[Entries taken from a collection]

____

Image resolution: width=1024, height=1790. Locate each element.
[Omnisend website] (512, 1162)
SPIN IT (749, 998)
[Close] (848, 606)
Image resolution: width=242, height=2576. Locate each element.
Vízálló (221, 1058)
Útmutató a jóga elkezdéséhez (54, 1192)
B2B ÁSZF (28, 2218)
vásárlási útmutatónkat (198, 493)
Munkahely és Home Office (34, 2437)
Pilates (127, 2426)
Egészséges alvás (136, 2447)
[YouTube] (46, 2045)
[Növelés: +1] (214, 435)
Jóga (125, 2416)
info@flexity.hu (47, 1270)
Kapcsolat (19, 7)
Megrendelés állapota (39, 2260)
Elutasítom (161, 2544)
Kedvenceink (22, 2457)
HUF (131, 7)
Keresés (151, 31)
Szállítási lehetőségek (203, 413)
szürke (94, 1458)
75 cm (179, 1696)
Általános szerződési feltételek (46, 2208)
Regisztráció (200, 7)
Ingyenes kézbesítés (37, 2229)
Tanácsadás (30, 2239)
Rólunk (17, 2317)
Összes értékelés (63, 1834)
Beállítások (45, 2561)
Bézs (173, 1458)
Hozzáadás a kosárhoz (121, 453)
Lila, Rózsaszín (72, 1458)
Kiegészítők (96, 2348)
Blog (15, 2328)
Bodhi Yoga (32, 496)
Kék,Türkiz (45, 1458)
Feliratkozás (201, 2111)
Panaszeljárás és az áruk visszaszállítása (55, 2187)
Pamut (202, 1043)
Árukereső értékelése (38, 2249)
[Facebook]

____

**Exercise aim:** Look over the entries above. Copy every line that contains the word "Locate".

**Answer to this task:**
Image resolution: width=1024, height=1790. Locate each element.
Image resolution: width=242, height=2576. Locate each element.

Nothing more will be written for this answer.